Eppure dall’altra parte del mondo, la politica si fa così: tra un morto e l’altro, fumo in cielo, si passeggia per le strade a ritmo incalzante per tornare in casa prima che possa accadere qualcosa.
Ma qualcosa accadrà, lo sai di per certo: sei in Oriente.

A livello internazionale, l’Egitto con il regime di Abdel Fattah al-Sisi, riveste un ruolo di primaria importanza come argine al fondamentalismo jhadista. Ma nonostante la nomina da parte del popolo come «salvatore della patria», al-Sisi secondo Amnesty International, è responsabile per aver deteriorato sempre di più il valore dei diritti umani in Egitto. Ciò che mette il presidente sotto accusa è la nuova legislazione contro il terrorismo firmata nel 2015. Di tale normativa le ONG, a tutela dei diritti umani, hanno avuto molto da ridire.

La verità è che far parte di un regime come quello di Abdel Fattash al-Sisi, significa appartenere ad un velato regime dittatoriale, nell’ambito del quale qualsiasi mezzo d’espressione in opposizione all’immagine presidenziale, ai suoi modus operandi, viene messo sotto accusa come “sospetto terroristico“.

Accusare qualcuno di essere un sospettato terrorista significa fare in modo che nessuno ti cerchi poiché sei pericoloso, motivo per il quale devi essere dimenticato. Significa fare in modo che di fronte ad un giudice, quest’ultimo non si preoccupi di verificare minuziosamente il tuo caso, capire quale crimine hai commesso per sentenziare la tua innocenza o la tua colpevolezza, sei un terrorista, o meglio un sospettato terrorista.

## SEZIONE DATI

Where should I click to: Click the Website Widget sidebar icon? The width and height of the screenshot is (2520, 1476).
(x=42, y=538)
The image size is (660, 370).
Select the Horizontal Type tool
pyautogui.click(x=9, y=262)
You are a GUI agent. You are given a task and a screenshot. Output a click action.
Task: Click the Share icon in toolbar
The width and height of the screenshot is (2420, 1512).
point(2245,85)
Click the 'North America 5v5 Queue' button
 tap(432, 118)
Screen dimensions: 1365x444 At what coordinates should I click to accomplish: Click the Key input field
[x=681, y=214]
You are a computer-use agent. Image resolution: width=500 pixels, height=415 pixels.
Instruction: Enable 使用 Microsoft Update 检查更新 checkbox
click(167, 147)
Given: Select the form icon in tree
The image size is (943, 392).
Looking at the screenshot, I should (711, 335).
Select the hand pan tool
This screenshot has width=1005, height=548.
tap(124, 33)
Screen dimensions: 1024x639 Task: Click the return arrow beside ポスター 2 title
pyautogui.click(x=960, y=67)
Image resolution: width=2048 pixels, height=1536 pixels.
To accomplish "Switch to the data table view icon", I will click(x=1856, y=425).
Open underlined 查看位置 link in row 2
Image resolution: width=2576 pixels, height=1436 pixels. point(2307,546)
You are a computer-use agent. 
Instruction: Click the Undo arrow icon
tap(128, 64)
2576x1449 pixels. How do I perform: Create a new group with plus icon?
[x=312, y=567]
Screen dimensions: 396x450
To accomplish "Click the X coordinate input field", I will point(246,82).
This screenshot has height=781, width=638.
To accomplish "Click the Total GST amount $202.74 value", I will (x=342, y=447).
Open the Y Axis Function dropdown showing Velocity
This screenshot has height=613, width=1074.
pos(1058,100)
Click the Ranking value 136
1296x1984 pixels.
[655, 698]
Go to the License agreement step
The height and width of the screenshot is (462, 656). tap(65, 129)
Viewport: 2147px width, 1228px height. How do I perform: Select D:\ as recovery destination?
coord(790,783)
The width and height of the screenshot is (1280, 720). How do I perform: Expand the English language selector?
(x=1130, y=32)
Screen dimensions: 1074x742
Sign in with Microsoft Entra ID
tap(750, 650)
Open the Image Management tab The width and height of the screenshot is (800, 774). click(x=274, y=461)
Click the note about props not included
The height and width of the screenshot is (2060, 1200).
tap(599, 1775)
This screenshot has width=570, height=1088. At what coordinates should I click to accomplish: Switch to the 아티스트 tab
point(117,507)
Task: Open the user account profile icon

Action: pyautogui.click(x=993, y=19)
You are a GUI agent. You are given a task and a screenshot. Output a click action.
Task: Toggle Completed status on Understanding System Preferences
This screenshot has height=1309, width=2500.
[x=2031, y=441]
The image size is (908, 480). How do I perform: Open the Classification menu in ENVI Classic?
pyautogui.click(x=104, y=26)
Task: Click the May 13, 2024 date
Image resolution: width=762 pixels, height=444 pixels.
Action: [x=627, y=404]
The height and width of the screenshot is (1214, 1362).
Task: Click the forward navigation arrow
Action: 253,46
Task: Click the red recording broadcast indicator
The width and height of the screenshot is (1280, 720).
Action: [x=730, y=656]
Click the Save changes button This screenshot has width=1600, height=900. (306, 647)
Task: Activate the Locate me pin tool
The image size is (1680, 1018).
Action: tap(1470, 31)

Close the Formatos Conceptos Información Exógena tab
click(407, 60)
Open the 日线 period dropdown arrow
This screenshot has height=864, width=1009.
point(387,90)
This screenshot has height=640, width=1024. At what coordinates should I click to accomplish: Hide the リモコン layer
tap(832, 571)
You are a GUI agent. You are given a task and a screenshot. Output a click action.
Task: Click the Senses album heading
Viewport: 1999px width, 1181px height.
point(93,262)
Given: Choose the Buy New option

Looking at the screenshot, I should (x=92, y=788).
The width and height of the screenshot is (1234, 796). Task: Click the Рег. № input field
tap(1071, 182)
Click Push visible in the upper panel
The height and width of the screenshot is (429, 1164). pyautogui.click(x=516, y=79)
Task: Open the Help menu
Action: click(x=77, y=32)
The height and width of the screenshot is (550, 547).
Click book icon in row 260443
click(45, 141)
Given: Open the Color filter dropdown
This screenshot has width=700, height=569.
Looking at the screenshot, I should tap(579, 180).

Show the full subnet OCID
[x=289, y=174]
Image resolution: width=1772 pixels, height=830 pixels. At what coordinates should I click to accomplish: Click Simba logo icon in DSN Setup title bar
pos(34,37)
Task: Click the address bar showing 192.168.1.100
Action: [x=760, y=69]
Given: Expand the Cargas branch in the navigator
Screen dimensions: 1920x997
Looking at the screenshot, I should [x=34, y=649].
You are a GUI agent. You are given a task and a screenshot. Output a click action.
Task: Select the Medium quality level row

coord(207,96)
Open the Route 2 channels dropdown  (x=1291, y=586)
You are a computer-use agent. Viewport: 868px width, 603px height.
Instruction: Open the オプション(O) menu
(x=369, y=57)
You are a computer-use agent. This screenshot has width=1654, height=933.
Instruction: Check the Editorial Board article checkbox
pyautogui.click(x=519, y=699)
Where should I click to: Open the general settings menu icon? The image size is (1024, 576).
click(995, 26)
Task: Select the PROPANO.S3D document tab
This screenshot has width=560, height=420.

## OBIETTIVO DICHIARATO A
Ripeti parola per parola il brano sull'Egitto di al-Sisi, da «Eppure dall’altra parte» fino a «possa accadere qualcosa.» incluso.
## OBIETTIVO DICHIARATO B
Per ciascuna affermazione indica con sì o no se concorda con il brano sull'Egitto di al-Sisi, e riporta fra virgolette le parole del brano che lo stabiliscono: (i) la legislazione contro il terrorismo messa sotto accusa è stata firmata nel 2015; (ii) secondo Amnesty International, al-Sisi ha migliorato il rispetto dei diritti umani in Egitto; (iii) le ONG a tutela dei diritti umani hanno accolto la normativa senza obiezioni.
## OBIETTIVO DICHIARATO C
Riprendi il brano sull'Egitto di al-Sisi e prosegui la scrittura a partire dalla sua ultima frase.
Le voci provengono da una fonte diversa rispetto al brano.

## RISPOSTA SCRITTA A
Eppure dall’altra parte del mondo, la politica si fa così: tra un morto e l’altro, fumo in cielo, si passeggia per le strade a ritmo incalzante per tornare in casa prima che possa accadere qualcosa.

## RISPOSTA SCRITTA B
(i) Sì: «la nuova legislazione contro il terrorismo firmata nel 2015».
(ii) No: «al-Sisi secondo Amnesty International, è responsabile per aver deteriorato sempre di più il valore dei diritti umani in Egitto».
(iii) No: «Di tale normativa le ONG, a tutela dei diritti umani, hanno avuto molto da ridire».

## RISPOSTA SCRITTA C
Così succede a Shady Habash, in carcere dal 2018 in seguito alla creazione di un video musicale per il cantate Ramy Essam. La canzone Balaha (dattero), ironizzava circa la fasulla propaganda elettorale di al-Sisi, uscito vincitore, perché altri candidati si erano ritirati prima delle proclamazioni, raggiungendo così il consenso generale. Essam, conosciuto in Egitto per aver trasformato alcuni slogan rivoluzionari in canzoni, si trovava già da anni in esilio in Svezia. Per il regime tale affronto non poteva più essere tollerato e qualcuno doveva pagarne le conseguenze. Non potendo raggiungere direttamente Essam, le autorità organizzano una retata per le persone coinvolte nel progetto musicale. Tre queste, Shady Habash, che con quelle idee non c’entrava assolutamente niente.

Secondo la legge egiziana, un detenuto non può restare in carcere per più di due anni senza un processo. Il periodo di detenzione illegittima per Shady sarebbe dovuto scadere il 1 marzo, ma non è mai stato liberato, e le sue udienze sono sempre state rimandate.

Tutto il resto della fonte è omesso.